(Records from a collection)
___

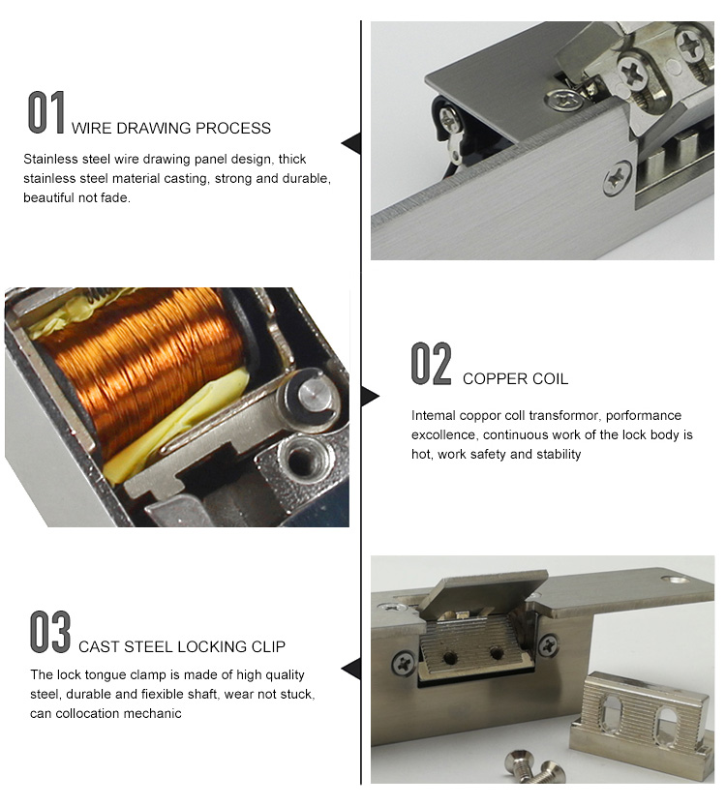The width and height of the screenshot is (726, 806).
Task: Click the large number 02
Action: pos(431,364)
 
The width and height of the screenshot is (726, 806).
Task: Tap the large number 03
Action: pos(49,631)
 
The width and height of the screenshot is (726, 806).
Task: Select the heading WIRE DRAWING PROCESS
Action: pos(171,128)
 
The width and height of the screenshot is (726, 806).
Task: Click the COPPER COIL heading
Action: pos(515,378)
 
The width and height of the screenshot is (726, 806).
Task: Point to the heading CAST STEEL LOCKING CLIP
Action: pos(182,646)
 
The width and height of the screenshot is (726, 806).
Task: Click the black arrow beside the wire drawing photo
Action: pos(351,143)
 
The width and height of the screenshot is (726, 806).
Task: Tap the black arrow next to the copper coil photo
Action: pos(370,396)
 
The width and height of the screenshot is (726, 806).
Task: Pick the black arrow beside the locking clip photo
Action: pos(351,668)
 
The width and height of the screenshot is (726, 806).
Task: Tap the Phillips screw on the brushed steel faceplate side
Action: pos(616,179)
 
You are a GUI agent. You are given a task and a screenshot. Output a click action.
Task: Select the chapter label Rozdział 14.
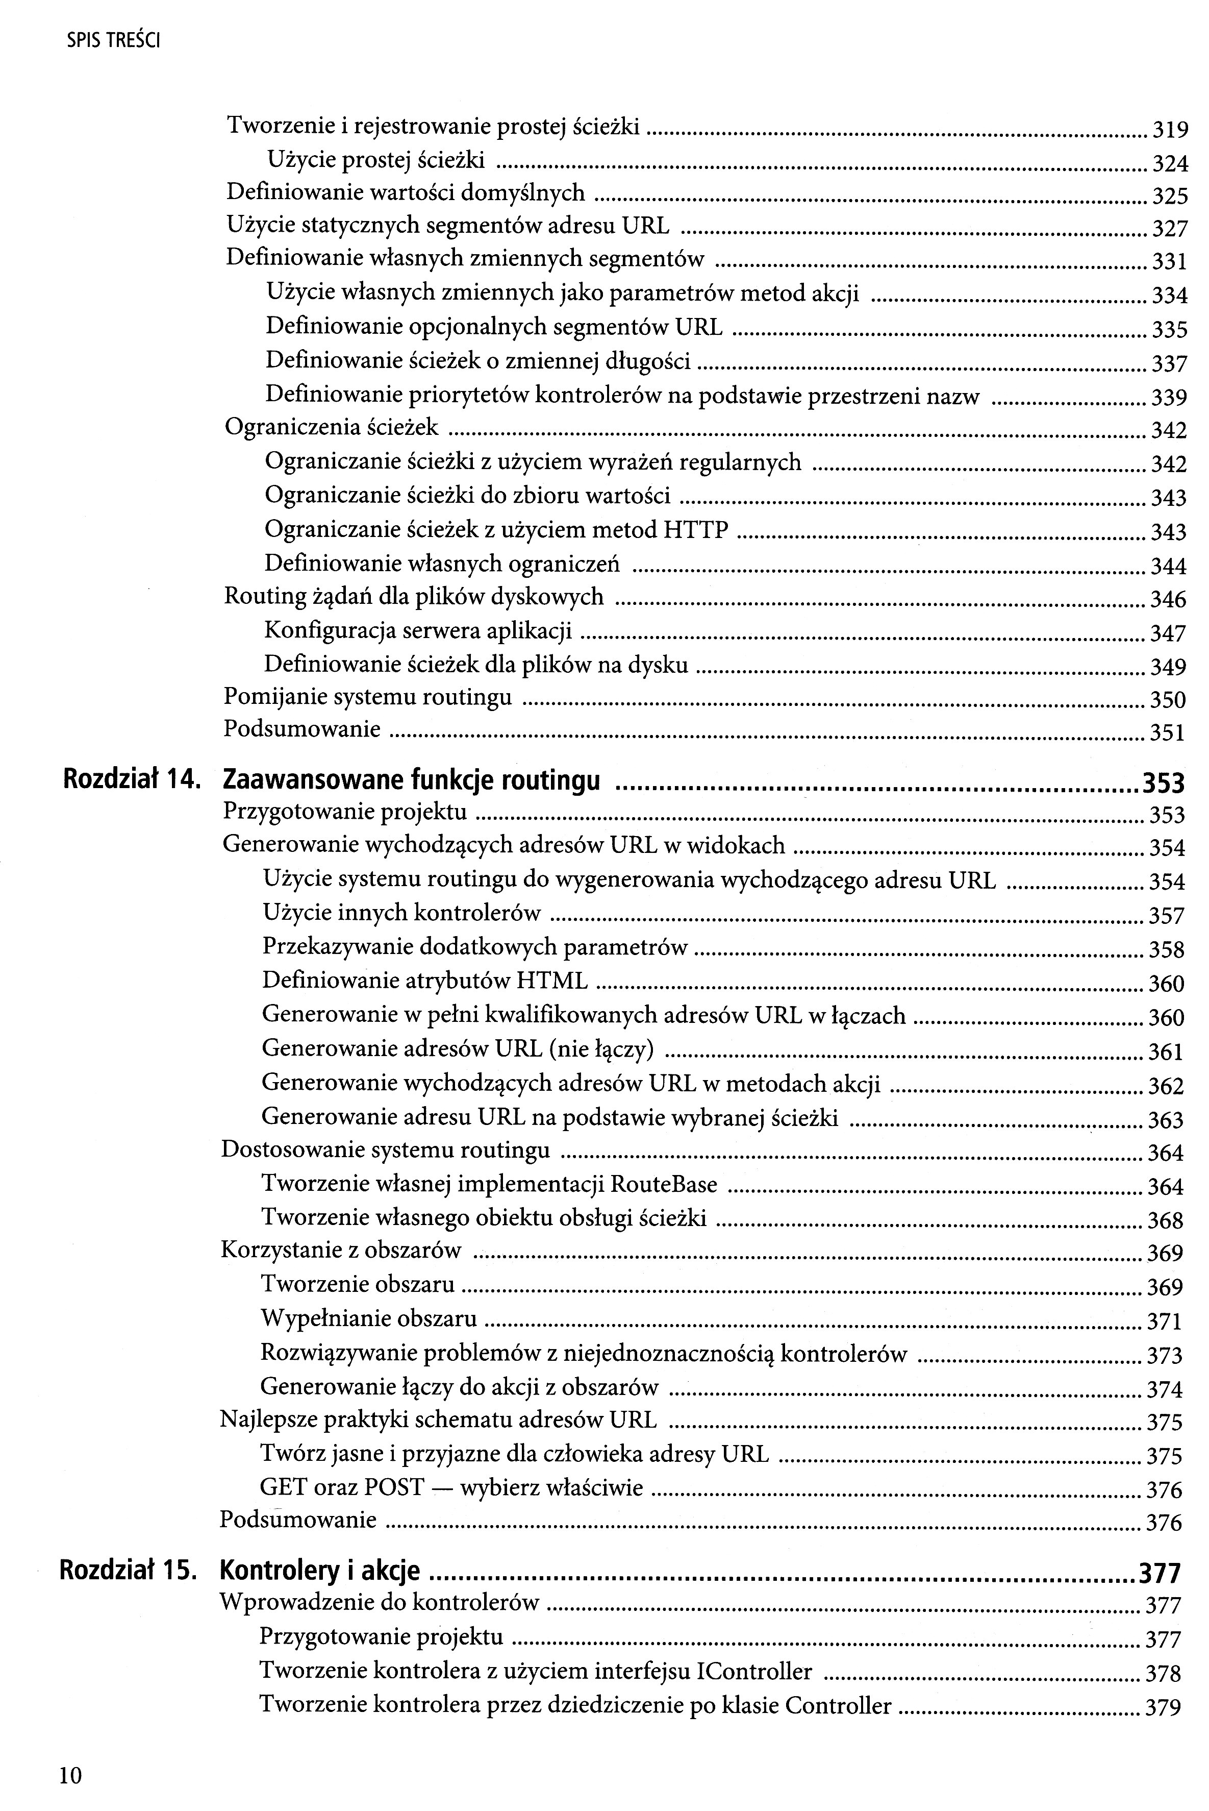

___

The problem:
Write out every line of the entries above again, including the requests, and scale each click coordinate in the answers by 1.1, rounding to the nearest whole number with halves rounded up. Leave every other line unchanged, and omit the pictures.

Response to this exercise:
The width and height of the screenshot is (726, 806).
Task: Click the large number 02
Action: pos(474,400)
 
The width and height of the screenshot is (726, 806).
Task: Tap the large number 03
Action: pos(54,694)
 
The width and height of the screenshot is (726, 806).
Task: Select the heading WIRE DRAWING PROCESS
Action: pos(188,141)
 
The width and height of the screenshot is (726, 806).
Task: Click the COPPER COIL heading
Action: pos(567,416)
 
The width and height of the screenshot is (726, 806).
Task: Point to the heading CAST STEEL LOCKING CLIP
Action: pos(200,711)
 
The width and height of the screenshot is (726, 806).
Task: Click the black arrow beside the wire drawing photo
Action: pos(386,157)
 
The width and height of the screenshot is (726, 806).
Task: Tap the black arrow next to the copper coil photo
Action: pos(407,436)
 
The width and height of the screenshot is (726, 806).
Task: Pick the black arrow beside the locking clip photo
Action: pos(386,735)
 
The width and height of the screenshot is (726, 806).
Task: Tap the Phillips screw on the brushed steel faceplate side
Action: pos(678,197)
 
You are a GUI agent. You are given a task and a screenshot. Output a click action.
Task: Select the chapter label Rozdział 14.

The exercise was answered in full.